In April 2013, the Commission denied the Winslow campaign’s initial request (Advisory Opinion 2013-02), citing the Defense of Marriage Act (DOMA), which limited the definition of spouses to married couples “of the opposite sex.” The Commission indicated it would revisit the issue if DOMA were held unconstitutional by the Supreme Court or otherwise modified or repealed.
On June 26, 2013, the Supreme Court struck down DOMA as unconstitutional, and Mr. Winslow submitted a new AO request on July 3. (See United States v. Windsor.)

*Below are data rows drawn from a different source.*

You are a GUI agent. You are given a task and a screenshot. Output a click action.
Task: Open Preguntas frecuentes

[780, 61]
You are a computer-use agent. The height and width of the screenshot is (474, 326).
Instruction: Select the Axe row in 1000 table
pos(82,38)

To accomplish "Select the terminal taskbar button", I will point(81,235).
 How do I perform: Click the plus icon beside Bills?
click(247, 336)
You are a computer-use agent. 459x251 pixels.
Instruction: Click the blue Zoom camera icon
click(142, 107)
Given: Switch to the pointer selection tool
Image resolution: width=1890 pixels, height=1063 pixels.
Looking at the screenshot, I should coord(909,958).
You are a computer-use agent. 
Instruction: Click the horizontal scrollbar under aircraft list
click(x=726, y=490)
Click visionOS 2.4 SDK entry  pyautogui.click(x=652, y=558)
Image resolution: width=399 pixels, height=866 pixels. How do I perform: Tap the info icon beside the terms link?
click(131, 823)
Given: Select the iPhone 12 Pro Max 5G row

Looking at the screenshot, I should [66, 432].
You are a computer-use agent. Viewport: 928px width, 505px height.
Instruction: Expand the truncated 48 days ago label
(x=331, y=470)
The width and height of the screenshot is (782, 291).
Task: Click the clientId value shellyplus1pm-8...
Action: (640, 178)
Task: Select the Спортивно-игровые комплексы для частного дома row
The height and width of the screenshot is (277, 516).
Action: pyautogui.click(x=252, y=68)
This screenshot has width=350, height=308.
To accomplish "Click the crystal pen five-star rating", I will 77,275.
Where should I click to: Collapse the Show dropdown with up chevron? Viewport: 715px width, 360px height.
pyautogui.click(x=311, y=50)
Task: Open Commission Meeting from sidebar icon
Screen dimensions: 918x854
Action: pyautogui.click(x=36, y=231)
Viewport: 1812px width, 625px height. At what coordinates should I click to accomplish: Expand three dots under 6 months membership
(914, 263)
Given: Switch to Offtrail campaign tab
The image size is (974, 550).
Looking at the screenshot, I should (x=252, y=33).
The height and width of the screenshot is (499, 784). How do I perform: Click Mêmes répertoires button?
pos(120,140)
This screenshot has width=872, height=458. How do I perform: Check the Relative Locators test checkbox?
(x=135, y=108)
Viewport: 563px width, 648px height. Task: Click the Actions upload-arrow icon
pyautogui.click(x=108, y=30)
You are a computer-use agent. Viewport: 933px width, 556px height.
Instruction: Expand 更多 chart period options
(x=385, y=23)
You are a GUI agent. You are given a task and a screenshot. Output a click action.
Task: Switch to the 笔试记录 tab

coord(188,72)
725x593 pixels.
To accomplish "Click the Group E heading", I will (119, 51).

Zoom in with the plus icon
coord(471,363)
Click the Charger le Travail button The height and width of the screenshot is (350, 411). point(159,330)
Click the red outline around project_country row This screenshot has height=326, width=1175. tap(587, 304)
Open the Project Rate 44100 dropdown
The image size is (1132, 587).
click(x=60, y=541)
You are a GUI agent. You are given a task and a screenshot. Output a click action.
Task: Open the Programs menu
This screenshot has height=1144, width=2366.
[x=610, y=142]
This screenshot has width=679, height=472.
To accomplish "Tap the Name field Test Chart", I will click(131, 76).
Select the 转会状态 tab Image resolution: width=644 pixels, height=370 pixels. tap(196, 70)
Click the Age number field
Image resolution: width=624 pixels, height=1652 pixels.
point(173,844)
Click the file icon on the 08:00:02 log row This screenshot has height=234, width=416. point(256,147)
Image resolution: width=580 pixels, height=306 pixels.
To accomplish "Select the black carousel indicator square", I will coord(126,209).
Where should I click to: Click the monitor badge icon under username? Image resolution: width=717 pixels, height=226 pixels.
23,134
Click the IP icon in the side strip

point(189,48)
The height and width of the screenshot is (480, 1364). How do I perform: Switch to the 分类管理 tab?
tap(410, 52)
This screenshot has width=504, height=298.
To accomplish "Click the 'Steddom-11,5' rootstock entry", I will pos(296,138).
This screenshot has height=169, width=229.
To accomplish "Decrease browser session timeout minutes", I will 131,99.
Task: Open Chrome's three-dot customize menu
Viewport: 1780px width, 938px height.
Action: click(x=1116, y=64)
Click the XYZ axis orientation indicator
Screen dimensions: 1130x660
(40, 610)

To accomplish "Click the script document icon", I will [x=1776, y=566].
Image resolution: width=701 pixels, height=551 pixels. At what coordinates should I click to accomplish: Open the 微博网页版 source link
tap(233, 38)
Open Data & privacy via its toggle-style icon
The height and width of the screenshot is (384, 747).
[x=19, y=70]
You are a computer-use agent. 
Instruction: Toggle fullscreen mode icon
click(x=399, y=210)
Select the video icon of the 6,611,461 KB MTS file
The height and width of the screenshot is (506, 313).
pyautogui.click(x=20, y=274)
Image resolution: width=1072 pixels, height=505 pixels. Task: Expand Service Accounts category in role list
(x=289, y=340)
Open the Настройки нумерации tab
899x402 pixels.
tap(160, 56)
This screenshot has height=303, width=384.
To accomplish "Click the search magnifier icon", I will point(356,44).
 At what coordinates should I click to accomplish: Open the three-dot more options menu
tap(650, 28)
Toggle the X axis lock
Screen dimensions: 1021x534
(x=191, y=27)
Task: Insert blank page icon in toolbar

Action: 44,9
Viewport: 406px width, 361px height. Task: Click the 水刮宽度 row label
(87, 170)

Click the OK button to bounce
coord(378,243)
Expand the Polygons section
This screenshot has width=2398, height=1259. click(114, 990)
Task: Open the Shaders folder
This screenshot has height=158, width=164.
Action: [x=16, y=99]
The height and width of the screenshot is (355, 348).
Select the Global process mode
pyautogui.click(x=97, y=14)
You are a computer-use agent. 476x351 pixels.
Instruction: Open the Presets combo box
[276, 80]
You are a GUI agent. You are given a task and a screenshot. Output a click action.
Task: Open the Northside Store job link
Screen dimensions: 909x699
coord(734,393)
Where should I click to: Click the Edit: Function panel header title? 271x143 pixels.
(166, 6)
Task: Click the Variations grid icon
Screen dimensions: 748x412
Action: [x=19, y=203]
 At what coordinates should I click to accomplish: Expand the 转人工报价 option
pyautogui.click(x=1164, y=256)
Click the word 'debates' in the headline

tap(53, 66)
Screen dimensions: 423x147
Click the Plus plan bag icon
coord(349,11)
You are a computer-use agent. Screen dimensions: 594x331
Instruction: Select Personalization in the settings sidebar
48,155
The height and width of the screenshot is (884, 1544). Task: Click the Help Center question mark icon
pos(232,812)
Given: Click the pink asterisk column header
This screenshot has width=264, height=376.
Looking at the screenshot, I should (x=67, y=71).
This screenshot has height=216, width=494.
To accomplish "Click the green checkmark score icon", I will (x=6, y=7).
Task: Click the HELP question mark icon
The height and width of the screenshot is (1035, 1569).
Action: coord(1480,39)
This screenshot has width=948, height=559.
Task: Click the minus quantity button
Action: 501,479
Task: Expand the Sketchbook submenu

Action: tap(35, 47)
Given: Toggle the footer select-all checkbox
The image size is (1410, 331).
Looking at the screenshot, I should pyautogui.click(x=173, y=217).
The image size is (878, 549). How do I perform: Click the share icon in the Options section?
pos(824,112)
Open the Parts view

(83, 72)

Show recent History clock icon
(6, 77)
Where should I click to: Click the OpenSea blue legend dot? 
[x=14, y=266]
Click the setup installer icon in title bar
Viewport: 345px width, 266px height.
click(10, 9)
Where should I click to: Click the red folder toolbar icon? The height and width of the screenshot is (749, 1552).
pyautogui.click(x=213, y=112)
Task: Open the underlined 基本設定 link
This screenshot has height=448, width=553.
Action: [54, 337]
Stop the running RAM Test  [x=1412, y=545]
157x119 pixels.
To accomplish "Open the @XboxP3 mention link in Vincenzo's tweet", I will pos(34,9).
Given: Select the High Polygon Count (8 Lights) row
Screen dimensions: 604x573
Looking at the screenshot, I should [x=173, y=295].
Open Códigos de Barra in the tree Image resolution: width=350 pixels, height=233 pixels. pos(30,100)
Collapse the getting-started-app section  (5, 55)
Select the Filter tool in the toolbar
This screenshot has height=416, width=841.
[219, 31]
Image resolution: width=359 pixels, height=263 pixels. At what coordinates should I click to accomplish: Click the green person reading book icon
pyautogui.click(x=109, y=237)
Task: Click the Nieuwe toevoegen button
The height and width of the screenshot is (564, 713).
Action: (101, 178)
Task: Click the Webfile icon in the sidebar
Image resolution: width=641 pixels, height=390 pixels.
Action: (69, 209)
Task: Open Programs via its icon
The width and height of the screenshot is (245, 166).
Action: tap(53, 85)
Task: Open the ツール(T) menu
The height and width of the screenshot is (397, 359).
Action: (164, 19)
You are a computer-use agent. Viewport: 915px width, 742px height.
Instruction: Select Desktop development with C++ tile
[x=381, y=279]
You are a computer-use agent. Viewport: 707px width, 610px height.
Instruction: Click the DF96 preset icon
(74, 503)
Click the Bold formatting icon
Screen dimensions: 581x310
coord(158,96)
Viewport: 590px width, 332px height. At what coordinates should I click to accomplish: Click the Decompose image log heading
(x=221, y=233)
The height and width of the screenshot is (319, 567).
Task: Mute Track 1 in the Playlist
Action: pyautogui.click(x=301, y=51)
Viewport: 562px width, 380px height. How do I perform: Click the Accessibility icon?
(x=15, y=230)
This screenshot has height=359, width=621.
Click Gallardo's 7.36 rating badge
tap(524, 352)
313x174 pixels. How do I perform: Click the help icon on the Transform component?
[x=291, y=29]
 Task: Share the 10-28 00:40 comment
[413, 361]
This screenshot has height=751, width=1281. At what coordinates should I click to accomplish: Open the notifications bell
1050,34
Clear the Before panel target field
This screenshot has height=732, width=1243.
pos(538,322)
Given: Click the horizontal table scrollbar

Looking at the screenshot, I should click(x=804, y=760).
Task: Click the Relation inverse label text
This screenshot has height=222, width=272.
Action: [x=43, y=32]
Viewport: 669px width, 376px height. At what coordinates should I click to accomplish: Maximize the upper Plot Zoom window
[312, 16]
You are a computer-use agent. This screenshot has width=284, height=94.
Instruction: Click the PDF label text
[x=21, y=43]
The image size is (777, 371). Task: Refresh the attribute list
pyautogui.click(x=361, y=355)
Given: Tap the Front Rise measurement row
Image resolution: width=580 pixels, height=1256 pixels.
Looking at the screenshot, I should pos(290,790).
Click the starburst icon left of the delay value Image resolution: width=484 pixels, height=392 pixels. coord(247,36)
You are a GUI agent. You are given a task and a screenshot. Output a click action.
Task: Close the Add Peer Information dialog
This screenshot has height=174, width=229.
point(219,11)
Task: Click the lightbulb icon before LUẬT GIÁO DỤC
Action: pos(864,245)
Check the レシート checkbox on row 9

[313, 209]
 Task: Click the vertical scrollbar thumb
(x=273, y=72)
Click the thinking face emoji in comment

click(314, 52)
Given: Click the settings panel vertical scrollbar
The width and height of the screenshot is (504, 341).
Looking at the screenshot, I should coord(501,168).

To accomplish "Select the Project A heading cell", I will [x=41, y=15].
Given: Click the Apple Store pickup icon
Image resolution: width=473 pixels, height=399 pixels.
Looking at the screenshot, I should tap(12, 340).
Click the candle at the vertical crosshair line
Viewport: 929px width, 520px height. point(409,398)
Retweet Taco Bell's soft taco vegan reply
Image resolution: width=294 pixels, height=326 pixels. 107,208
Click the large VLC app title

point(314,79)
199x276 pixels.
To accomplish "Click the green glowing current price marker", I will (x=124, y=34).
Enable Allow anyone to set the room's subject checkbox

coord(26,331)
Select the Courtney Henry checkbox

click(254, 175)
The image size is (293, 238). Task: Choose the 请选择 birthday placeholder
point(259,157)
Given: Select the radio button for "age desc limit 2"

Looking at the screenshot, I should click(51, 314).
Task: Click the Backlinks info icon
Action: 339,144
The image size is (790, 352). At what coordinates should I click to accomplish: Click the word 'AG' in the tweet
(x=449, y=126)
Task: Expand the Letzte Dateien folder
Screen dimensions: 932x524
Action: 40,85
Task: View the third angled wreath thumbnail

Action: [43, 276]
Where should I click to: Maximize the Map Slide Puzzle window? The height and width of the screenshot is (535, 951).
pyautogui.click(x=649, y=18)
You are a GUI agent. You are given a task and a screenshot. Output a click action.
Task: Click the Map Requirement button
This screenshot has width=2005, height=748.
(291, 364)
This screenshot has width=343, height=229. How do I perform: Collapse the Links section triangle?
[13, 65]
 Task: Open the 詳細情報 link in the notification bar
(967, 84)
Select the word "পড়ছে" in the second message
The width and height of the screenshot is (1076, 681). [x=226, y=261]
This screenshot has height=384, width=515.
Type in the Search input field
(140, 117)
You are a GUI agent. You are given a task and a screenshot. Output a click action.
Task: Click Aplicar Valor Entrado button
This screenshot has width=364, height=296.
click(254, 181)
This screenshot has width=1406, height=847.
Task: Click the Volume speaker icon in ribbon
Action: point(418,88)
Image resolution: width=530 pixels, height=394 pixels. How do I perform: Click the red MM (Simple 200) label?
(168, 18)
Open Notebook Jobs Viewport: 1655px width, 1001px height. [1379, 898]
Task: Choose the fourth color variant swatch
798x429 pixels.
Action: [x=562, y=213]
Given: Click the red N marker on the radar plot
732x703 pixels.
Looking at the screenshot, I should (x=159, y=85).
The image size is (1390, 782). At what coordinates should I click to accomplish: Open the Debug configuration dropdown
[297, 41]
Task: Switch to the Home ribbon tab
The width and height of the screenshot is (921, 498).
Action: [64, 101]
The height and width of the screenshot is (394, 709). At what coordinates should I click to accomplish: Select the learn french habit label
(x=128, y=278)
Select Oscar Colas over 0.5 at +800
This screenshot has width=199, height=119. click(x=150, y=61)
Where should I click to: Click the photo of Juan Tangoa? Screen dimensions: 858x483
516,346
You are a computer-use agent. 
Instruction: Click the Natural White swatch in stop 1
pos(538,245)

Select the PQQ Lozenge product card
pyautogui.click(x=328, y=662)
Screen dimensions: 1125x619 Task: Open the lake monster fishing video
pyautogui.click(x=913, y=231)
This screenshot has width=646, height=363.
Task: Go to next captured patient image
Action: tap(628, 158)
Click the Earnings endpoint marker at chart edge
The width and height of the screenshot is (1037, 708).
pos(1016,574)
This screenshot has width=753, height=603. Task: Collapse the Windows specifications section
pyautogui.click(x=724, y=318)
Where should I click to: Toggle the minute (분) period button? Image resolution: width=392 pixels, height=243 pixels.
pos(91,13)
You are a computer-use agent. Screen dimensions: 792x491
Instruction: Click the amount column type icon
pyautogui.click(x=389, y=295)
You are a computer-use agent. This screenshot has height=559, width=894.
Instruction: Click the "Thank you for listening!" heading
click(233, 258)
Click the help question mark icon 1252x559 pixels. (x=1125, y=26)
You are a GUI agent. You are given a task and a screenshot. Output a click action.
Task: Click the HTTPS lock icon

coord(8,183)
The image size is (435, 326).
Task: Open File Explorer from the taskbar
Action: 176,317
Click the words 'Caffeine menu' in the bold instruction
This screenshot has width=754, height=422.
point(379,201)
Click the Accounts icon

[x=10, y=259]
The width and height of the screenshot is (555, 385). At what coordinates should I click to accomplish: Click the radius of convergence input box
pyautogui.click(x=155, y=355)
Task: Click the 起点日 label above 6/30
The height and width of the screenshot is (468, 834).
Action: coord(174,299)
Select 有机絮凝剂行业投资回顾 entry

The term “spouse” is not defined in the Federal Election Campaign Act of 1971, as amended (“FECA”), or the Commission’s regulations but was previously limited by section 3 of DOMA to only apply “to a person of the opposite sex who is a husband or a wife.” 1 U.S.C. §7. Now that the Supreme Court has found section 3 of DOMA unconstitutional, the Commission has concluded that same-sex couples married under state law are “spouses” for the purpose of FECA and Commission regulations. The Winslow campaign may therefore apply the spouse contribution rule at 11 CFR 110.1(i) to contributions from same-sex couples married under state law.
AO 2013-02 (Winslow I), which reached the opposite conclusion on this issue, is superseded in relevant part.